As páginas do livro capturam não apenas receitas, mas também cenas das ruas movimentadas de Gaza, agora em grande parte destruídas.
Fujii afirmou que a equipe de tradução contou com a orientação de Mari Oka, professora de literatura árabe da Universidade de Waseda, para garantir a precisão. "Foi um desafio, já que nenhum de nós havia estado na Faixa de Gaza", disse ele.
Historicamente, Gaza tem sido um importante centro comercial ligando a África à Ásia. Após a Primeira Guerra Mundial, ficou sob administração do Mandato Britânico e, posteriormente, sob controle egípcio após a Guerra Árabe-Israelense de 1948.
Os refugiados de outras partes da Palestina aumentaram a população de algumas dezenas de milhares para aproximadamente 2,2 milhões em 2023.
Esse mosaico de origens criou um rico e diversificado patrimônio culinário.
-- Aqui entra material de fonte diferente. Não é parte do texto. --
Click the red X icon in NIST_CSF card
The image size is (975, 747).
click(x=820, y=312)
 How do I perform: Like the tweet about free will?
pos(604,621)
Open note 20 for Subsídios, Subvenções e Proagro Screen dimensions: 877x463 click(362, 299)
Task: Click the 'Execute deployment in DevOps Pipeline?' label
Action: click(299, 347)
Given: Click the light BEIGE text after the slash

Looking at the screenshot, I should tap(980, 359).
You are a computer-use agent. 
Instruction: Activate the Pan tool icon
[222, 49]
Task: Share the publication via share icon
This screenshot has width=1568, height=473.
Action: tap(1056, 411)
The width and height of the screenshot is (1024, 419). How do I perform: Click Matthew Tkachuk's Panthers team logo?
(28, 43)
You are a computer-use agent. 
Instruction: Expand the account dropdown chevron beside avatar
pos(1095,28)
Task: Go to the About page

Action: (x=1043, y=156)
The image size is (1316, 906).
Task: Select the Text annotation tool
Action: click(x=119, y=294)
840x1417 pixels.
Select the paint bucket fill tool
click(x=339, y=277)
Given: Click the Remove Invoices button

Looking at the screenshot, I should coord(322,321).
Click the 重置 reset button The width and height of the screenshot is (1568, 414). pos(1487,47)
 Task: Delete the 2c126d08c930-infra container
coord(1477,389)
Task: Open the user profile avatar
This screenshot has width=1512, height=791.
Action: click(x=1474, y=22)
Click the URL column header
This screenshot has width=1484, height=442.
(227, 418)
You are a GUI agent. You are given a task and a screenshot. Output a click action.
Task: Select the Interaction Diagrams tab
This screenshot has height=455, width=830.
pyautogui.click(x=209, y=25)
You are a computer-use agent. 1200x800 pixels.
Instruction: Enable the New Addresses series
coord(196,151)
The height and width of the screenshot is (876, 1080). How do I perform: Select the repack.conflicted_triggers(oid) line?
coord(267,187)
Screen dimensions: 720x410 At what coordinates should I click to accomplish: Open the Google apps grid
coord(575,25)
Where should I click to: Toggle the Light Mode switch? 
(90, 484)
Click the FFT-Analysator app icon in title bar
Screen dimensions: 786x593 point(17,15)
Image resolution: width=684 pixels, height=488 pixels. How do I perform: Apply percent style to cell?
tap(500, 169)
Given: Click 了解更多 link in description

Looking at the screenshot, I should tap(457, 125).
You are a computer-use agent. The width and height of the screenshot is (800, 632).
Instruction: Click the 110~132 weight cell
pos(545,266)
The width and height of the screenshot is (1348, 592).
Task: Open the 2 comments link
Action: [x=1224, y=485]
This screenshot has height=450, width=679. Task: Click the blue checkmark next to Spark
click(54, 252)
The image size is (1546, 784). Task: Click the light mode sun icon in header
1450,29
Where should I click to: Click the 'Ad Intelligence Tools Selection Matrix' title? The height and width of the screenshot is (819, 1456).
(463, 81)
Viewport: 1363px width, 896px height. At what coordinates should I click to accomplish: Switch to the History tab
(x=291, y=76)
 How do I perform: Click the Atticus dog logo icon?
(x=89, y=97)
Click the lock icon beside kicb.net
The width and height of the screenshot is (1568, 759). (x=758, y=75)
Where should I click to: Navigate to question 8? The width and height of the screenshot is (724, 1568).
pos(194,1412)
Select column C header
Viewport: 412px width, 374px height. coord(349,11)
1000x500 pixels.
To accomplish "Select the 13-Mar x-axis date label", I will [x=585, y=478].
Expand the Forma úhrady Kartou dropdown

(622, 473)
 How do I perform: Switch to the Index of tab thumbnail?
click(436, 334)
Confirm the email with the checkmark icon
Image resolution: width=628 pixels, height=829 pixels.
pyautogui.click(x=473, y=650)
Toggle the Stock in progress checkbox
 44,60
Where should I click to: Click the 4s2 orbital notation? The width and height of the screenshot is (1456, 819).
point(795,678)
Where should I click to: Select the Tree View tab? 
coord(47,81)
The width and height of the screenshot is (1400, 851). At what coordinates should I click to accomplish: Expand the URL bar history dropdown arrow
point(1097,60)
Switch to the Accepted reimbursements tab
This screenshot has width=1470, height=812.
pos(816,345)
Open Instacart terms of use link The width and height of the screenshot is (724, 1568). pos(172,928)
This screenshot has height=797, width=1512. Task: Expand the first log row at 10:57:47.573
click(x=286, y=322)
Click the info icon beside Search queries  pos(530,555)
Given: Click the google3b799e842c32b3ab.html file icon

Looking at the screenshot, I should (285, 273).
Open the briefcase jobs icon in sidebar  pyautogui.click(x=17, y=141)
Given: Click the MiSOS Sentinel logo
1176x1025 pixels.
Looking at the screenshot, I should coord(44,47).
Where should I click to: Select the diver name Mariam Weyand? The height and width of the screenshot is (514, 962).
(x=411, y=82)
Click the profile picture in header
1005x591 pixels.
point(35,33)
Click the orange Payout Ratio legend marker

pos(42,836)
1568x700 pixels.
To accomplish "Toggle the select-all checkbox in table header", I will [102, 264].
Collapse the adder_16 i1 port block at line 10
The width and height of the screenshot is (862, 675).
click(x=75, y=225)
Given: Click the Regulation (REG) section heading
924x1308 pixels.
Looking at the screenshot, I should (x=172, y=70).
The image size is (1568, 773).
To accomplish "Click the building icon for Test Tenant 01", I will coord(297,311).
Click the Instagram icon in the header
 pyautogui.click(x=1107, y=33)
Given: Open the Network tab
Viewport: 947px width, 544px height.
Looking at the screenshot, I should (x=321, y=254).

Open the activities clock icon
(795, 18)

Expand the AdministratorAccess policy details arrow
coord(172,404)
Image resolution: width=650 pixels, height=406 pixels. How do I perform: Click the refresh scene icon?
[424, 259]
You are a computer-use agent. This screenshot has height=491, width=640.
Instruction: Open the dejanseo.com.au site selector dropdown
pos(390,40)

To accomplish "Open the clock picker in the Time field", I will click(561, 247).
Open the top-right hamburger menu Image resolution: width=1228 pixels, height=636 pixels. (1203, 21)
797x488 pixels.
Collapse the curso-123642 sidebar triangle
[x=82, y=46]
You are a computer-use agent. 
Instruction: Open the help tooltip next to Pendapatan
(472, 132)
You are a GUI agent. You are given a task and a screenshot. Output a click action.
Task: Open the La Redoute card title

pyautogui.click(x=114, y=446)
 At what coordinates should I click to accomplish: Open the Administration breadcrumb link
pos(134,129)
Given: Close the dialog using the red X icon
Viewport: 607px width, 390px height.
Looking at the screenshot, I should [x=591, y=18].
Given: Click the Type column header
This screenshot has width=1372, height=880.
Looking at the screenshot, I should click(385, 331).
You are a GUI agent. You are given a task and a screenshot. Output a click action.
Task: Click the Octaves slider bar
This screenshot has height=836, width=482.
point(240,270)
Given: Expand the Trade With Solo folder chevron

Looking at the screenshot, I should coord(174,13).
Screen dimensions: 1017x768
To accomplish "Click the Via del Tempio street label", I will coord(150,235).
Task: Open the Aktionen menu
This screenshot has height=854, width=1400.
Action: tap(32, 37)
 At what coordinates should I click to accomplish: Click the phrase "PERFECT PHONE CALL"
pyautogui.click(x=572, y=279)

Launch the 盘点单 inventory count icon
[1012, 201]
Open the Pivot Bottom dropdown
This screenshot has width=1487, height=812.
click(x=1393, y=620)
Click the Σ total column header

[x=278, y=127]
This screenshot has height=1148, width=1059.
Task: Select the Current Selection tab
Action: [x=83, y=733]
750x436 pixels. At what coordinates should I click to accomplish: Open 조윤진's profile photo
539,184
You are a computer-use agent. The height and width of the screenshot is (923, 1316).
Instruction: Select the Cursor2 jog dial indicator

Oka descreve a culinária de Gaza como "um museu da culinária árabe".
A Orangepage, com sede em Tóquio, afirmou que o projeto visa compartilhar a cultura culinária além das fronteiras do Japão.
"Como revista de culinária, acreditamos que nossa missão é mostrar o que as pessoas estão cozinhando em suas casas ao redor do mundo", disse o editor-chefe Kei Okano.
Embora se acredite que alguns dos moradores de Gaza retratados no livro estejam desaparecidos ou mortos, Fujii descreveu a coleção de receitas familiares como "uma forma de literatura de testemunho vivo".
O livro, que custa 4.950 ienes (cerca de 32 dólares), atraiu a atenção da mídia nacional e foi adicionado às coleções de muitas bibliotecas públicas.
Um participante do evento em Tóquio disse que a experiência ajudou a tornar o conflito distante mais pessoal.
"Eu sempre achei que Gaza fosse um lugar distante, que eu só via nos noticiários. Descobrir a sua culinária me fez sentir mais perto das pessoas que vivem lá."
Num mundo dividido pela política e pela distância, "A Cozinha de Gaza" nos lembra que refeições compartilhadas podem aproximar as pessoas e promover o entendimento.
Para alguns, o livro é apenas uma coleção de receitas. Mas para outros, é um ato discreto de conexão, ajudando a restaurar a imagem de uma cidade onde, apesar das dificuldades, as famílias se reuniam em torno das mesas para desfrutar de boa comida e da companhia umas das outras.